He looks at me with longing. And then he shakes his head, at first reluctantly, but then stubbornly, “No. No we need to go.”
“You’re turning down sex?”
“This is more important,” he says.
“Who are you, and what have you done with Finn?” I ask, and he tosses me my clothes, followed by the bag of pastries, which hits me in the face.
“Come on,” Finn says. “We’re burning daylight.”
“THERE’S NO DAYLIGHT YET.”
But I’m awake, and the cornetti smell amazing, and this is clearly important to the weirdo I’m in love with, so I get dressed, bundle up in one of Finn’s coats, and chug coffee as he leads me down to the lobby and out of the hotel.
We catch a cab, and Finn tells the driver to go to a park we used to hang out at, with a great view of the Golden Gate Bridge. I look at Finn, curious, but he doesn’t elaborate.
We ride there in silence. The city is dark with morning fog, but it’s easing toward a lighter grey that means the sun will rise soon.
I reach to my left and take his hand. He runs a thumb over the back of each of my fingers, hesitating on the ring finger. When a glance up at him, he’s vibrating with happy, nervous energy.
Ok, this is weird.
The cab gets to the park, and we hop out. I toss my empty coffee cup, and Finn takes my hand again. Without talking about it, we walk to our spot.
Chosen for its stellar view, relative privacy, and the heavy old picnic table where Finn carved our initials after our first kiss.
Well, more like after our seventh. Once we got started, it took us a while to stop.
I sit on the table, and Finn moves to stand between my legs. He cups my face, his eyes suddenly serious. “I love you,” he says.
“I know,” I say.
“No, I mean … God.” Finn kisses me, fierce and tender. His heat spreads through me, and I slide my hands up his back, urging him on, but he steps away.
“I told you the last time I had a kiss like that I bought a wedding ring,” he says.
“No offense, Finn, but I don’t want to hear about another woman right now,” I say, reaching out to catch his collar and tug him back toward me. Back where he belongs.
He lets me pull him in, but he doesn’t kiss me. “It was you, Charlie.”
I stop tugging stunned, “What?”
He digs in his pocket, and pulls out a simple, chased silver band. “I wanted to ask you to marry me. I went to your parents to get their blessing and they … well, pointed out all the ways your life would be worse if you left school at eighteen to marry an unemployed musician. And well, they weren’t wrong.”
I’m floored. I cup his cheek, “Finn.”
He fiddles with the ring, flipping it back and forth between his fingers, and I feel like my heart is rising and falling with each twist of the ring.
Why is he telling me this now? And why did he bring the ring?

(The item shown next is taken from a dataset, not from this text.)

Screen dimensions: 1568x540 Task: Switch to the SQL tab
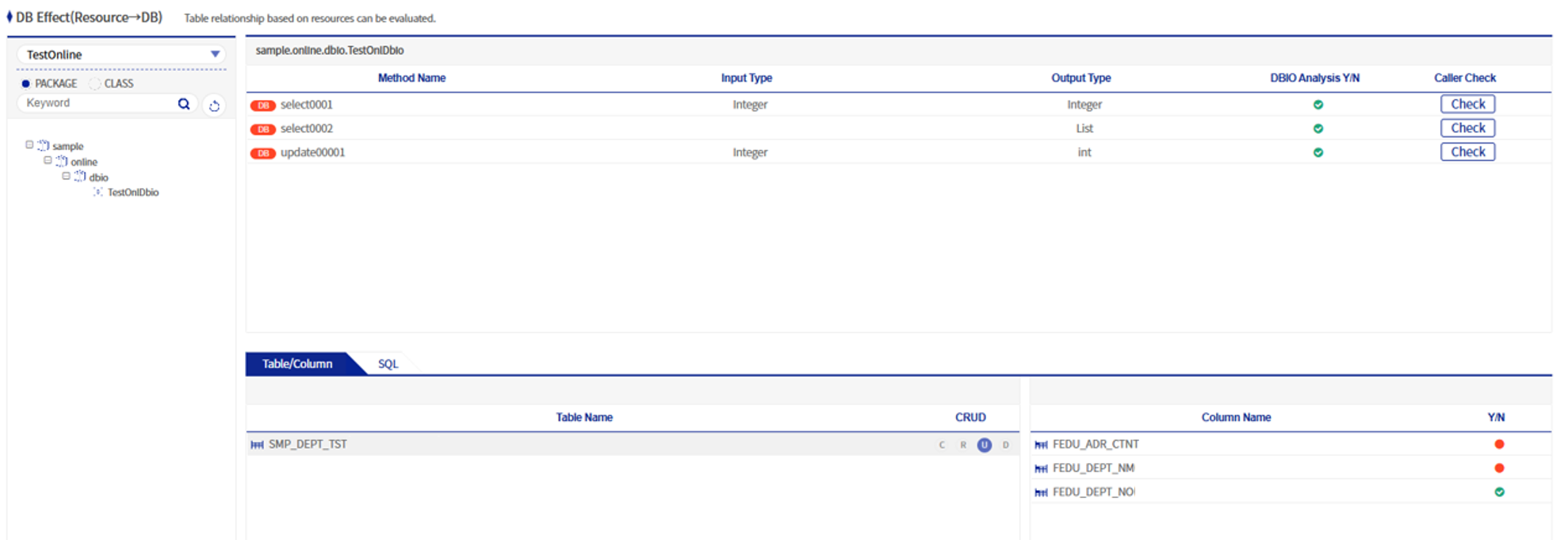tap(388, 364)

“The thing is, I think I could give you a good life now. And hell, even if I couldn’t, you’re not going to let anyone stand in your way. So now there’s no reason not too …” he flips the ring.
The sun begins to rise around us.
“Finn. What are you saying?”
He takes a deep breath, then squares his shoulders, and looks me straight in the eye, “That this ring is yours. I know it’s too soon to ask you to marry me, which is why I’m not asking. I’m just telling you, this is where I am. I want to marry you. Have pretty much since the first time you kissed me. So whether or not you ever want that too, I’m yours. In pretty much every way a man can be. But I’m done carrying this ring. It’s yours now.”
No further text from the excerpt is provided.